As before, it's important to validate this code and ensure it is safe and doesn't have any bugs. In tomorrow's session we go over Agents and Tools which can help with this.

## Evaluation & Answer Spaces

Something to keep in mind while working on these problems is evaluation. Broadly, we can think of problems as falling into one of two categories:

**Natural Language Generation (NLG)**: 

Natural Language Generation implies an unconstrained answer space where the model can output pretty much anything. Tasks that fall into this category are things like summarization, code generation and chatbots. In these scenarios, we may have difficulty determining if an answer is correct. There are solutions to this kind of problem though and we will go into the details in future sessions.
  
**Natural Language Understanding (NLU)**: 

With NLU, the set of possible answers is constrained. Tasks that fall into this category include things like classification and entity extraction. In these scenarios, there's a finite set of answers that we care about. For example, in sentiment analysis we're looking for one of positive, negative and neutral. We can easily evaluate models under this class as there are many quantitative metrics we can use here such as Precision and Recall. 
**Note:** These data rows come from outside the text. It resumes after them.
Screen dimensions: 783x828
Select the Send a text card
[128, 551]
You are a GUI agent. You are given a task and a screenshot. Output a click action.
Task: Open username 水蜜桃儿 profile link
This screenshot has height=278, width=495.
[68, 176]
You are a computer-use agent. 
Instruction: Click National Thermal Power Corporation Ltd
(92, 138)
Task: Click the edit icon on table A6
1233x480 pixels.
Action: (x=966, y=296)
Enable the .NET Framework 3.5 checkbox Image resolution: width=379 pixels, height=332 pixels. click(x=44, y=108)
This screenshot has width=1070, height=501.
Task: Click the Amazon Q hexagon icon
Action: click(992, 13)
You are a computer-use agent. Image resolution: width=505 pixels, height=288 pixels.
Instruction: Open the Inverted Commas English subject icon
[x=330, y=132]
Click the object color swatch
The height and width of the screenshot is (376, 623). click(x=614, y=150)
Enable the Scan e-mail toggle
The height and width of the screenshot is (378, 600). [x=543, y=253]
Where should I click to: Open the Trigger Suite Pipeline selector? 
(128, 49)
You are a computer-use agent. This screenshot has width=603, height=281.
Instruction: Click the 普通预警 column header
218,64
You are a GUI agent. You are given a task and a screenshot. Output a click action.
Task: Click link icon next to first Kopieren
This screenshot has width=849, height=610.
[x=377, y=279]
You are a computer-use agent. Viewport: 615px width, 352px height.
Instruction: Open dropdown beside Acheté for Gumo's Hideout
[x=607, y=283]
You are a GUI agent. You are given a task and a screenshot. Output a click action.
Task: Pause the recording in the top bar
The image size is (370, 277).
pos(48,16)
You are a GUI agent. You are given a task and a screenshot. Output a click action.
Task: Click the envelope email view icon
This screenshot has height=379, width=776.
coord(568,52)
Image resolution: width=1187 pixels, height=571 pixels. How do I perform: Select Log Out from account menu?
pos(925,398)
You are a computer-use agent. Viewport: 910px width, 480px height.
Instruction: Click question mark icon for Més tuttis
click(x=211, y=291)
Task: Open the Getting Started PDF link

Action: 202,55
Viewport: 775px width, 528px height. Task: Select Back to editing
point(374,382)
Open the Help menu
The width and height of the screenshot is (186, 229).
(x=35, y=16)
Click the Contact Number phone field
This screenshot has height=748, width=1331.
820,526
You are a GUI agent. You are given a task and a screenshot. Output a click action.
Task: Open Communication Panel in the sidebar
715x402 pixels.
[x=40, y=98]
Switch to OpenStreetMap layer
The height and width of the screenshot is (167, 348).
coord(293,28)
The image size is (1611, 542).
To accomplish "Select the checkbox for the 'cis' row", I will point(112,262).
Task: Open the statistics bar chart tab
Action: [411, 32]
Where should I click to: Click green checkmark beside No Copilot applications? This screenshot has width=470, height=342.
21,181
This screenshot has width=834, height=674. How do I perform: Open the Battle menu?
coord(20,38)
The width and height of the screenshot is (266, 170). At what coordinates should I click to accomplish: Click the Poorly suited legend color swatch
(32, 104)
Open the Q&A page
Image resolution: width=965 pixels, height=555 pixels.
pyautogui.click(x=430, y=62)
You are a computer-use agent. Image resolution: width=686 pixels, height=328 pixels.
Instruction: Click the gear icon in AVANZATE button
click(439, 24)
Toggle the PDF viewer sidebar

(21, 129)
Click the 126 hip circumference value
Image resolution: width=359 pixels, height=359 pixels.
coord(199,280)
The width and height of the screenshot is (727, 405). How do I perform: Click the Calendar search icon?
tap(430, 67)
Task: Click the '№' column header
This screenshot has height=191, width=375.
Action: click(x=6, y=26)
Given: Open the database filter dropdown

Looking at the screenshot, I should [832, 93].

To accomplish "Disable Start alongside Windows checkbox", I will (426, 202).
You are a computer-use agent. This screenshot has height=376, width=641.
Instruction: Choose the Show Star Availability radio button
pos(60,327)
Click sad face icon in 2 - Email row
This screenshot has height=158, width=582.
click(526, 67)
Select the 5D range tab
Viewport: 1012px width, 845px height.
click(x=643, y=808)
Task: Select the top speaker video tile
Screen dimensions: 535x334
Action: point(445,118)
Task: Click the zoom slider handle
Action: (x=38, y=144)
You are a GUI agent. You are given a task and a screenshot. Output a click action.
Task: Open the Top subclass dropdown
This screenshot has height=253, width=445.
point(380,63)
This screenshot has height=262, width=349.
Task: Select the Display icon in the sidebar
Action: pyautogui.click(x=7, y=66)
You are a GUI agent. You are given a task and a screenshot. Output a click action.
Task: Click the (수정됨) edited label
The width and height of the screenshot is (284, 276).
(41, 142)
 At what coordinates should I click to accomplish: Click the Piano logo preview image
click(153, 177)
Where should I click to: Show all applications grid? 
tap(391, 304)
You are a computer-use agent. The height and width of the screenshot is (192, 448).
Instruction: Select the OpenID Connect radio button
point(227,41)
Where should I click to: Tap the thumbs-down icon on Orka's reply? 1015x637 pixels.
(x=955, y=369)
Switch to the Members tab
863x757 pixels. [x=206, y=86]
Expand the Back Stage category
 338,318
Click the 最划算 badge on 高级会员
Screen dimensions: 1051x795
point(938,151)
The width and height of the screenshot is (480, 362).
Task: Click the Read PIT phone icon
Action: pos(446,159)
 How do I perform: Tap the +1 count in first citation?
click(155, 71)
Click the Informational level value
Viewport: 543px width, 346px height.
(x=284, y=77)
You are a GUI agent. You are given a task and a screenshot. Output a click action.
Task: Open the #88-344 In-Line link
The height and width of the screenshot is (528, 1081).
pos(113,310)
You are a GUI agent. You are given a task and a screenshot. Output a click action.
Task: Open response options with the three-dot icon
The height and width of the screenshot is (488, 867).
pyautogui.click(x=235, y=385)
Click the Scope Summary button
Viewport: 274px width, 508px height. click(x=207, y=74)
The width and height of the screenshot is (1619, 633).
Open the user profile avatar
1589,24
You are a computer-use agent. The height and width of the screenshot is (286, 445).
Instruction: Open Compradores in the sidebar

With open source models, it is pretty easy to get the probabilities of only the answers we want by calculating the conditional probability of each of the possible answers. That is, for a given answer X, we calculate the probability `P(X|input)` for all possible answers. The highest probability then corresponds to the prediction.

However, this approach is not possible for closed source models where we only receive direct predictions. While we unfortunately don't have access to the actual confidence of a prediction, we can still get the prediction itself and evaluate the model. This does however require us to ensure that the model gives us outputs in a consistent format that we can work with, such as a JSON or just a single word output like we've seen in the above examples.